TASK LIST:
A) In the text about Wesley Baker's defense, what position does Elbridge James hold?
B) In the text about Wesley Baker's defense, why does Elbridge James call the death penalty a bankrupt policy? Answer in one to three sentences.

EXCERPTED TEXT:
┏━━

Wesley Baker gets a defense

I've written about Wesley Baker three times before. He's a murderer on death row in Maryland.

But now he has a defender, the president-elect of the NAACP of Maryland. Writing in Sunday's Post, Elbridge James blames things on the sad facts of Baker's birth, upbringing, and childhood. And, while insisting he does not "excuse" the murder, for which we can all be grateful, James blames the murder on society. I am not making that up.

Nothing can excuse Tyson's murder, and I am not arguing that Baker should be released from prison. He clearly was present during the crime, and he has expressed remorse for his participation.

But Baker is an example of how society fails our youth, particularly our black youth. Maryland's child welfare system was unable or unwilling to protect Baker from abuse and neglect when he was under its care. It was complicit in allowing his young life to be thrown away long before the justice system ruled that Baker should die for his crime.
James says that capital punishment is biased in Maryland because different prosecutors seek the penalty to different degrees. But his real argument is that capital punishment is a "bankrupt policy."

To me, Baker's execution instead will underscore Maryland's failure to protect its vulnerable children -- most often black and poor children -- and to stop the cycle of violence that poverty and addiction perpetuate.

The death penalty is a bankrupt policy. It wastes the resources that Maryland desperately needs for education, health care and child care to ensure that other children do not end up like Wesley Baker.
Personally, I'd rather spend money to ensure that other people don't end up like Jane Tyson. Dead.

UPDATE: Fellow Marylander David Wissing, at the Hedgehog Report, notes that Cardinal Keeler has gotten into the act, too.

┗━━

DATA EXCERPT:
┏━━

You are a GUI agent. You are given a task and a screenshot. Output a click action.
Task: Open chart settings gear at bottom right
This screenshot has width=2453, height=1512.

┗━━

LIST OF SOLUTIONS:
A) He is the president-elect of the NAACP of Maryland.

B) He calls it a bankrupt policy because it wastes resources that Maryland desperately needs for education, health care and child care. Those resources would help ensure that other children do not end up like Wesley Baker.